David Rose On The Realisation Of Process Type

Two points about SFL that could help your readers…  
1. It differs from traditional grammars that gloss each word and morpheme. In SFL, process type is a clause rank system realised by relations between lower rank units, such as verbs. The whole clause is material or relational. (This is sometimes confused by labelling verbal groups as process types.)

2. Analyses are multiperspectival. In Halliday’s model, process type is a transitive perspective on a clause, and the ergative perspective is complementary.

As you show, your second examples are caused attributive relations, in which Attributor is additional Agent from ergative perspective. The complementary perspectives help to show why clauses such as Tom’s ‘We painted the wall red’ look similar in agency, but differ in process type.

Blogger Comments:

[1] To be clear, this is nonsense. SystemicallyPROCESS TYPE is a system of the clause, and a clause consists of groups, including the verbal group, each of which is the entry condition to its systems. Structurally, the Process of a clause is realised by a verbal group.

"Relations between verbs", on the other hand, refers to relations between lexical items, each item being specified by the most delicate lexicogrammatical features. Rose's misunderstanding, therefore, is that a grammatical system is realised by a lexical set.

[2] To be clear, what Rose refers to here is the widespread practice of classifying verbal groups in terms of  PROCESS TYPE, instead of considering the function of each group in a clause. 

But, on the other hand, 'Process' is the function label of a verbal group in a clause.

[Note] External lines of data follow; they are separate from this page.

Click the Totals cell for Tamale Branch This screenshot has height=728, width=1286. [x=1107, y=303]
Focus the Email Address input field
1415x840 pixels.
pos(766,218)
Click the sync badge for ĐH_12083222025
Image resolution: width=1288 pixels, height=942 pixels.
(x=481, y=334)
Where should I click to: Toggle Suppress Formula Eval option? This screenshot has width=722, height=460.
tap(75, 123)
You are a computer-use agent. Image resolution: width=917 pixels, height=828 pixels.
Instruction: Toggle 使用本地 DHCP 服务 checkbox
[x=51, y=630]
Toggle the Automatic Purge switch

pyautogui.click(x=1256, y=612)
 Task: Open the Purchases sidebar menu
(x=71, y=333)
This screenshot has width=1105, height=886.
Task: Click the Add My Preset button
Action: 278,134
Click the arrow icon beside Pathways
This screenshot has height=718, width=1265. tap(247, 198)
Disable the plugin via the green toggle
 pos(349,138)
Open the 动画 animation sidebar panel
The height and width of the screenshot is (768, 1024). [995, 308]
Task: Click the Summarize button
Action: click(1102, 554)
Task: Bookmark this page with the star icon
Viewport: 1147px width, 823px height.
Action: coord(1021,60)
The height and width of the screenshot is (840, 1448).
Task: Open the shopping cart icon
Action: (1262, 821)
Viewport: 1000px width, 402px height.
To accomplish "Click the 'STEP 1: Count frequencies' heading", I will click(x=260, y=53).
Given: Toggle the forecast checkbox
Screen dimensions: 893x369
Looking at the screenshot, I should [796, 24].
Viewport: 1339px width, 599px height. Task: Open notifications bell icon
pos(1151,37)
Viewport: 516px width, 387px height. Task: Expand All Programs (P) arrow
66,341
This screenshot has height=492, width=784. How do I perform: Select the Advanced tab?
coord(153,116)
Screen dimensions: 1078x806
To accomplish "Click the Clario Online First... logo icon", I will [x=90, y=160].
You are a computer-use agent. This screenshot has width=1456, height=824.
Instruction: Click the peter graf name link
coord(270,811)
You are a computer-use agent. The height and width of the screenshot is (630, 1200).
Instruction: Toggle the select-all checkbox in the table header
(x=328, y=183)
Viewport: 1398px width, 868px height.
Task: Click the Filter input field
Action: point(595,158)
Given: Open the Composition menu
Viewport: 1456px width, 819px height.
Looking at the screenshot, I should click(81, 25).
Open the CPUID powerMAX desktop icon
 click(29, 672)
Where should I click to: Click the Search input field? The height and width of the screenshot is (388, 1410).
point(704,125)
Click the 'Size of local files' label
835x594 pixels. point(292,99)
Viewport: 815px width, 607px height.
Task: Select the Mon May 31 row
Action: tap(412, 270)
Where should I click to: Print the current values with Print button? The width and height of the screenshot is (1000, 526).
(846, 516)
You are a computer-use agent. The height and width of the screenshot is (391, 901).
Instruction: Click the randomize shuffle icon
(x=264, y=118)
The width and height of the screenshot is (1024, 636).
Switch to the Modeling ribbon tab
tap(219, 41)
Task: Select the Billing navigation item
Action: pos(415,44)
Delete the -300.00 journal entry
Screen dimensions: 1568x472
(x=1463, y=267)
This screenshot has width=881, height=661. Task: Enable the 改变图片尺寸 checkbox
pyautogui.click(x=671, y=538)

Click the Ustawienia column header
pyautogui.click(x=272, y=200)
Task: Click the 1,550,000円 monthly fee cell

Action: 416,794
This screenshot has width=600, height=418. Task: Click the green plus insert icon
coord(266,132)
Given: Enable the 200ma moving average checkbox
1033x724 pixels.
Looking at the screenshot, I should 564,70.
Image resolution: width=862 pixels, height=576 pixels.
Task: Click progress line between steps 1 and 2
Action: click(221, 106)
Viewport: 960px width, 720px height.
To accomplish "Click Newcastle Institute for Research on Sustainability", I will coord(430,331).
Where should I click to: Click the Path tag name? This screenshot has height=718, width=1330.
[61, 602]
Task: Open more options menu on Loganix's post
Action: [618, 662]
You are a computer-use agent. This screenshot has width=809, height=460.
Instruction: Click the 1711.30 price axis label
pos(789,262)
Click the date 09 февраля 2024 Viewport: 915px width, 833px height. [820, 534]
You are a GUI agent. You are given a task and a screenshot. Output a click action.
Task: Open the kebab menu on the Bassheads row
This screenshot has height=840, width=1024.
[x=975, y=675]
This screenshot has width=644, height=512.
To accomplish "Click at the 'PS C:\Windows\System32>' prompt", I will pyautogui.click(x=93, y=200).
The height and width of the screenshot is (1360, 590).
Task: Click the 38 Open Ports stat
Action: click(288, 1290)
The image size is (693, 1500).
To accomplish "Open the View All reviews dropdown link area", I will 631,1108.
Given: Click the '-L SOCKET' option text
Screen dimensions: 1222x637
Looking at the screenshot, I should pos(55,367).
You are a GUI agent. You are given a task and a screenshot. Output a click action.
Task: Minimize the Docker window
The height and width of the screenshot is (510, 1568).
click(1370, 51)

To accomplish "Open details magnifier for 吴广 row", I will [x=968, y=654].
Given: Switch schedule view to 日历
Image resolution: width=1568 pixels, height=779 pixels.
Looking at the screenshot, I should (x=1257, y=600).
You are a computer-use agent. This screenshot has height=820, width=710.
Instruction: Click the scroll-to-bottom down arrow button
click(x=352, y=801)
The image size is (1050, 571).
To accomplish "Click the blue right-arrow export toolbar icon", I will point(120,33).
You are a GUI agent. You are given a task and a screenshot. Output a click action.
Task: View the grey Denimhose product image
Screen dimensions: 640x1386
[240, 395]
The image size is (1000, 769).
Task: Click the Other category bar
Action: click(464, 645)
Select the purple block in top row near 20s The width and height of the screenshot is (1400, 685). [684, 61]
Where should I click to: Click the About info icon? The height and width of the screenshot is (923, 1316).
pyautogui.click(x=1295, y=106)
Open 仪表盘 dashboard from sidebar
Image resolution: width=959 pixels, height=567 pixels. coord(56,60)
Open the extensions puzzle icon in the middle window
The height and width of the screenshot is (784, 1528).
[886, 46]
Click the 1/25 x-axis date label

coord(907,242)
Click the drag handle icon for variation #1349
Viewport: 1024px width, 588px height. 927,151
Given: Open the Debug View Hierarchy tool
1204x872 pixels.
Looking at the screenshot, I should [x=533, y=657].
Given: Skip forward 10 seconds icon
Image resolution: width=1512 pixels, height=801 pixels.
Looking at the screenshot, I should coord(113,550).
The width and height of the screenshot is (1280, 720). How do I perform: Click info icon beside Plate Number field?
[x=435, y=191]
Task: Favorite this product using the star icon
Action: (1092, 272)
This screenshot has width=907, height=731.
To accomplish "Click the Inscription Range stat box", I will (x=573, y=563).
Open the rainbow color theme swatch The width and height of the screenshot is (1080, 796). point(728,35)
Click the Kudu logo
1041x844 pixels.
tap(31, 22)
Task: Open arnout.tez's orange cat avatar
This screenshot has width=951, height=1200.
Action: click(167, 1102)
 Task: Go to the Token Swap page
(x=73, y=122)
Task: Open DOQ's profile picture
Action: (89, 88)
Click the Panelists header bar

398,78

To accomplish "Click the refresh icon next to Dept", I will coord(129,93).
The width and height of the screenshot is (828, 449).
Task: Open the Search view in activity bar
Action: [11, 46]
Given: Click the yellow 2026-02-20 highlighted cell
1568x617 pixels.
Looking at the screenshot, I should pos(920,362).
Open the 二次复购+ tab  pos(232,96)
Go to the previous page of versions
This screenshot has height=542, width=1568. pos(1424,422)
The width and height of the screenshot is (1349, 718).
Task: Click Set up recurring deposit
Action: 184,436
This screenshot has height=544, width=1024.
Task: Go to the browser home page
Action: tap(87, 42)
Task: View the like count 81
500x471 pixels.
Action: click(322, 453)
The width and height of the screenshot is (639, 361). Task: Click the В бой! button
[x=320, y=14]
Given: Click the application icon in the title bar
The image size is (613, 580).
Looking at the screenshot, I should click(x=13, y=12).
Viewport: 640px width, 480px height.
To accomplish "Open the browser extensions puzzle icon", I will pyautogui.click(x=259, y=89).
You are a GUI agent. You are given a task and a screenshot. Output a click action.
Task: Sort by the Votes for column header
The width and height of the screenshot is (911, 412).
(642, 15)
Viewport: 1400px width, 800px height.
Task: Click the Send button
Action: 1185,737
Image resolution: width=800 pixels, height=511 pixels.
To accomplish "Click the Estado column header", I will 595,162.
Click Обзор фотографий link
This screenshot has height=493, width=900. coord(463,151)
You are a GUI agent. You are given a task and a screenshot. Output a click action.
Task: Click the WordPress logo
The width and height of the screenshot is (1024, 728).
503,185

[3] To be clear, the "second examples" in the discussion were:

A happy baby makes a happy mother
Your happy Glaxo baby will make you a happy mother

but only the second of these is an attributive clause with an Attributor. The first is an identifying clause, with no agency:


That is, the clause identifies a happy baby with a happy mother; it does not construe a happy baby as a member of the class a happy mother, as would an attributive clause.

This is a fact that escaped all interlocutors in this Sysfling discussion, including Jim Martin.